A flourishing and happy society?

I have been really impressed by the coverage that Living Wage Week has received and by some of the commitments and comments that have been made by some politicians. The Living Wage Foundation noted that at a No 10 lobby briefing on the 5th November, it was reported that a spokesman for the Prime Minister said ‘We back the idea of a Living Wage and we encourage businesses to take it up’ and Boris Johnson and the Miliband brothers, amongst others, have also spoken powerfully during the last seven days.

However, not everyone thinks it’s such a great idea. A piece in the Daily Mail called it ‘economic illiteracy’ and a very strange piece on the Spectator website claimed that a living wage was the ‘latest fad in this area of simplistic marketing slogans’ and ‘misses the point of poverty’. I wasn’t aware that poverty had a point, but I suppose, from a certain perspective, there are benefits to some people from others living in poverty.

Both articles were interesting in relation to how they framed the potential role of governments. The Spectator article, written by Ruth Porter from the IEA, suggested that the government should look at ways to reduce the cost of living in different areas of the UK and the Mail article suggested that the Minimum Wage was legislation enough and that:

The idea that somehow the minimum wage in  Britain falls short and needs to be replaced with something better is a piece of  nonsensical sophistry.
Aside from the totally false premise of its  name, which suggests the existing minimum wage does not provide a living income,  (the Living Wage) is a direct assault on the concept of free wage bargaining in a competitive  economy.

Interestingly, the Adam Smith Institute proposed raising the tax free allowance to provide a Living Wage for all, shifting the responsibility for increasing the take home pay of employees from the employer to the state, noting that the lowest paid often pay proportionately more tax than those wealthier than them.
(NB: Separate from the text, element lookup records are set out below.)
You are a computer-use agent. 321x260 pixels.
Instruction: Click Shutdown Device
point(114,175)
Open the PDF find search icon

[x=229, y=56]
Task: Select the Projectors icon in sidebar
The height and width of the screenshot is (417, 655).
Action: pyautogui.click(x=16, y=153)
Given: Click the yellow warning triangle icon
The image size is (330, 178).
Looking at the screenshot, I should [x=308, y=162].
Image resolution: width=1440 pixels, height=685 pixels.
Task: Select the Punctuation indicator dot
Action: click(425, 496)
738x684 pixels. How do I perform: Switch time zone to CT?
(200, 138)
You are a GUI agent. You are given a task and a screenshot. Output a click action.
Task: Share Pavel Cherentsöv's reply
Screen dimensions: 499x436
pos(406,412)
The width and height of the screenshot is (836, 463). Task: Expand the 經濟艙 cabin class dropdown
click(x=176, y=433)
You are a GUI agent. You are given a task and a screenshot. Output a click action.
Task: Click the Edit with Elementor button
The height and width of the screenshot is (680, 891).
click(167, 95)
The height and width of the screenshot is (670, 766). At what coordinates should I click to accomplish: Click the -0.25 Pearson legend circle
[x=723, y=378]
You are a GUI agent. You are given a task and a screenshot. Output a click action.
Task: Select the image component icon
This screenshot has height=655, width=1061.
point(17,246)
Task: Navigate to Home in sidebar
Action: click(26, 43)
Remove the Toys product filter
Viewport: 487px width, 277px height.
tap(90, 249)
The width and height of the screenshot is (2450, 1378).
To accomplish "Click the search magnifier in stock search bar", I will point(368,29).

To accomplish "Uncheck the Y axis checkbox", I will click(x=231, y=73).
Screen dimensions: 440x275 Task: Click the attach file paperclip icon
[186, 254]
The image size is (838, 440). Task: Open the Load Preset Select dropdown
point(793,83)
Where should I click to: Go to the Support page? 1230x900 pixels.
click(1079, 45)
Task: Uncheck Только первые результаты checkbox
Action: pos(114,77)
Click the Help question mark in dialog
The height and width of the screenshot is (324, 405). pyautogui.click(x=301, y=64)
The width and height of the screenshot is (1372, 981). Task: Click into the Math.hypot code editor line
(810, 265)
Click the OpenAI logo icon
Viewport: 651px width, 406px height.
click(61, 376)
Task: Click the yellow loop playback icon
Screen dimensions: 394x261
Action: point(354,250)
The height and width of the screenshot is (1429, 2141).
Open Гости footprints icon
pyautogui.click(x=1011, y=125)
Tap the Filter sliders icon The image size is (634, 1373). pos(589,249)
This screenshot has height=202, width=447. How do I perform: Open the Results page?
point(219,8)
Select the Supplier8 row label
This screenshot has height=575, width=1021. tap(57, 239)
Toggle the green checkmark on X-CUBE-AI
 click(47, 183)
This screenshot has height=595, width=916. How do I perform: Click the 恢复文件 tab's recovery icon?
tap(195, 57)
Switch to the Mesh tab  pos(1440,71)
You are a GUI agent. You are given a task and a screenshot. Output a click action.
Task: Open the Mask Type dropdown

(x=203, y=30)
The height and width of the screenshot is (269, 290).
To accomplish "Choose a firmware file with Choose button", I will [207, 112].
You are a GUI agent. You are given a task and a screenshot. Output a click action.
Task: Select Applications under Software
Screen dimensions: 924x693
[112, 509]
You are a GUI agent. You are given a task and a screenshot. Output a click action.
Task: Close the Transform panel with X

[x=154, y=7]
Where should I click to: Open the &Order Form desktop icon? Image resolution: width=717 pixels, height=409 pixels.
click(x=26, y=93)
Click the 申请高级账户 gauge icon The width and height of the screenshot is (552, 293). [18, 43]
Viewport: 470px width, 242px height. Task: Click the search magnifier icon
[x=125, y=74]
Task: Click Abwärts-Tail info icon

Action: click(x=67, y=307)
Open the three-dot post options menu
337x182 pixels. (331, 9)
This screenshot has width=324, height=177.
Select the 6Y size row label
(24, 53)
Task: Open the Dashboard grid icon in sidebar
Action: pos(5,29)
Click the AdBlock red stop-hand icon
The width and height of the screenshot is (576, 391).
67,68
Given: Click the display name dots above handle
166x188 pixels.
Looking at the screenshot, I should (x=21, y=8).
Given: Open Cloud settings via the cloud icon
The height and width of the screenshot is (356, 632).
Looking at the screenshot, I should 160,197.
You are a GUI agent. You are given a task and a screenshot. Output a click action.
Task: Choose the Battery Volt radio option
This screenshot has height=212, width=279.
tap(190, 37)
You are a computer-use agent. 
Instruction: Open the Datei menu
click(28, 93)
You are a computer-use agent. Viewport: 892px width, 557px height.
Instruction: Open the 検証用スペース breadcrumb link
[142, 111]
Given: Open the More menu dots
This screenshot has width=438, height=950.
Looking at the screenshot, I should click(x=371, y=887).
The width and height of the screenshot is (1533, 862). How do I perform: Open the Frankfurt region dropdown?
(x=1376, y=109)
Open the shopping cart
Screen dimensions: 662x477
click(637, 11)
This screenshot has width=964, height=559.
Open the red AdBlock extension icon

There are, of course, lots of very good business and economic reasons why employers should pay a Living Wage, not least the reputational benefits they might enjoy but surely we shouldn’t aspire to be a society that knows the price of everything and the value of nothing, one that is guilty of ‘tearing up the flowers to get at the worms’ in the words of Robert Tressell. Adam Smith himself, considered by some as the founder of free market economics, put it very well in The Wealth of Nations, when he wrote:

“Servants, labourers and workmen of different kinds, make up the far greater part of every great political society. But what improves the circumstances of the greater part can never be regarded as an inconvenience to the whole. No society can surely be flourishing and happy, of which the far greater part of the members are poor and miserable. It is but equity, besides, that they who feed, clothe and lodge the whole body of the people, should have such a share of the produce of their own labour as to be themselves tolerably well fed, cloathed and lodged.”

The Wealth of Nations was published in 1776. Thirty years later, Robert Owen said that:

“What ideas individuals may attach to the term  “Millennium” I know not; but I know that society may be formed so as  to exist without crime, without poverty, with health greatly improved, with  little, if any misery, and with intelligence and happiness increased a hundredfold; and no obstacle whatsoever intervenes at this moment except  ignorance to prevent such a state of society from becoming universal.”

Now, nearly 200 years on from this comment, it could be argued that there hasn’t been much progress in some of the areas highlighted by Owen, at least for some people. When there are five million workers paid less than a Living Wage, millions more unemployed and yet more castigated as scroungers for being unable to work or unwilling to do because they prioritise caring for others, large inequalities in health and eduational attainment and poverty looking likely to increase, can we call ourselves a happy and flourishing society?